Hele hele Roboski’de yapılan katliam tartışmaları ardından, Türk sömürgeci sistemin başbakanı katliam için “ Uludere konusunda gerekeni yaptık, tazminatı fazlasıyla ödedik”  “bunlar nekrofil ”, “ bunlar ceset avcısı”, “bunlar neden mayına basmıyor” diyerek en ağır hakareti yaptıktan  sonra Amed’e  gelişin ve yapılmak istenenin başkaca anlamı yoktur. Öyleki hem katlediyor, hem de katliamın üstünün örtülmesini istemeyen, bunun için hesap sormak isteyenlere her türlü hakareti yapmaktadır. Yani katlederim, kimse de, sesini çıkarmasın!

Kürdistan özgürlük gerillasının Mayıs ayı ile birlikte sömürgeci işgale karşı Önder Apo’nun özgürlüğünü sağlama ve Kürdistan topraklarını savunma temelinde başlattığı direniş savaşı Türk sömürgeci sitemini sarsmaya başlamıştır. Kürdistan özgürlük gerillasının son kış sürecinde ve baharın ilk aylarında tümüyle tasfiye edilmesi veya eylem yapamaz bir duruma gelmesi için ABD, Avrupa ve bazı işbirlikçilerden önemli bir destek alınmıştır. Fakat evdeki hesap dağlarımıza  uymamış, Kürdistan özgürlük gerillası bu hesap ve hayali yerle bir etmiştir.
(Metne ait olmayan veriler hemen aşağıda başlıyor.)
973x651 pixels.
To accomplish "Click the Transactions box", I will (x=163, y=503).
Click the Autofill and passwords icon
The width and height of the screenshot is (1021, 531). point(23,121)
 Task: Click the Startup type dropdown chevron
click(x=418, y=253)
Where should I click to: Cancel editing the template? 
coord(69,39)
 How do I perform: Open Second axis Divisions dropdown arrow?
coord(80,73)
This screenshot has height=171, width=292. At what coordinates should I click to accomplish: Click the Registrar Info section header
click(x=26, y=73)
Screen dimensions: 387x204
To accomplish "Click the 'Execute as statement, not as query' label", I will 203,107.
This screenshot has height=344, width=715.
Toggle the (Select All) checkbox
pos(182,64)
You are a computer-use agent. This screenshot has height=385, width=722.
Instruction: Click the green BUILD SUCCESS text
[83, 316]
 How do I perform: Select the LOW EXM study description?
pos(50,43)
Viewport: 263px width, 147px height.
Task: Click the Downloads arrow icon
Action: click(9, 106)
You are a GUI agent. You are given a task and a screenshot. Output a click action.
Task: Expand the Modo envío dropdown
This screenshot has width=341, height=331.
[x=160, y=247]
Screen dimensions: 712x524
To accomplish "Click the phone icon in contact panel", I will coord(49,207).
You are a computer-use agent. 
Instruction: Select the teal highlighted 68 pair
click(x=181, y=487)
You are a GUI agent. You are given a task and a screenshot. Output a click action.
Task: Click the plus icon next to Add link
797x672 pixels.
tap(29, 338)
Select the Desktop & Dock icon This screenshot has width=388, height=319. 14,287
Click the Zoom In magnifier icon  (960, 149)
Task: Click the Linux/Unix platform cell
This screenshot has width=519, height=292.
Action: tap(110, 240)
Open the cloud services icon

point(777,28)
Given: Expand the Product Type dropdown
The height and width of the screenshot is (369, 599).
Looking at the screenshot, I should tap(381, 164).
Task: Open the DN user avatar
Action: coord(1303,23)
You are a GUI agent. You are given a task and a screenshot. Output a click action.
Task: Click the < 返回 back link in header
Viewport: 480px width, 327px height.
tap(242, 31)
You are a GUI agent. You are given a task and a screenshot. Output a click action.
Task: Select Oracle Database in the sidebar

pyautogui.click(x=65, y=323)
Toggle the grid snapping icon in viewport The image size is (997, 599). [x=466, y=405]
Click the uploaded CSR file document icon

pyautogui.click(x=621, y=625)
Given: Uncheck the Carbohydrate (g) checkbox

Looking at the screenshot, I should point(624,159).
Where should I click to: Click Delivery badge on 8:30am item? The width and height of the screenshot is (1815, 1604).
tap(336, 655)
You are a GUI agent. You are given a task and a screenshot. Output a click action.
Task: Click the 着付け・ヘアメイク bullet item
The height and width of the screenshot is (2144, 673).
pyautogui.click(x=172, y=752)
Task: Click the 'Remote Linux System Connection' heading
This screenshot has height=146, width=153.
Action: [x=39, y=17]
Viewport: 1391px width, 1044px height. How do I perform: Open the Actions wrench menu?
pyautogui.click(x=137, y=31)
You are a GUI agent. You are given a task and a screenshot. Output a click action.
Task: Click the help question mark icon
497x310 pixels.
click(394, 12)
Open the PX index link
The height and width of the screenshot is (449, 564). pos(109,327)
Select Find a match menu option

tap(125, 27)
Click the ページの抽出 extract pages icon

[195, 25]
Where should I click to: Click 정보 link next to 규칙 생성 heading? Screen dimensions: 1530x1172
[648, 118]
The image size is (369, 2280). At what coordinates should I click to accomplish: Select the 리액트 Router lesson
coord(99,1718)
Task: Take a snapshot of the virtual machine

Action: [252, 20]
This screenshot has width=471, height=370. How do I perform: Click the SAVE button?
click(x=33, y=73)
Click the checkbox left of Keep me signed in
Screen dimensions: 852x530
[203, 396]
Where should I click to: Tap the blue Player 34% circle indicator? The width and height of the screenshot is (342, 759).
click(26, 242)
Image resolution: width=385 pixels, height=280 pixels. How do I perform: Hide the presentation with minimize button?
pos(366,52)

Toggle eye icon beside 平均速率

Bu nedenle AKP daha fazla saldırganlaşmakta, saldırganlaştıkça sömürgeci, ırkçı, inkârcı, katliamcı, soykırımcı ve iğrenç yüzü iyice açığa çıkmaktadır.  Artık her türlü oyalama, aldatma, uyutma ve degemojisi vb. politikalar kıyıya vurmuştur.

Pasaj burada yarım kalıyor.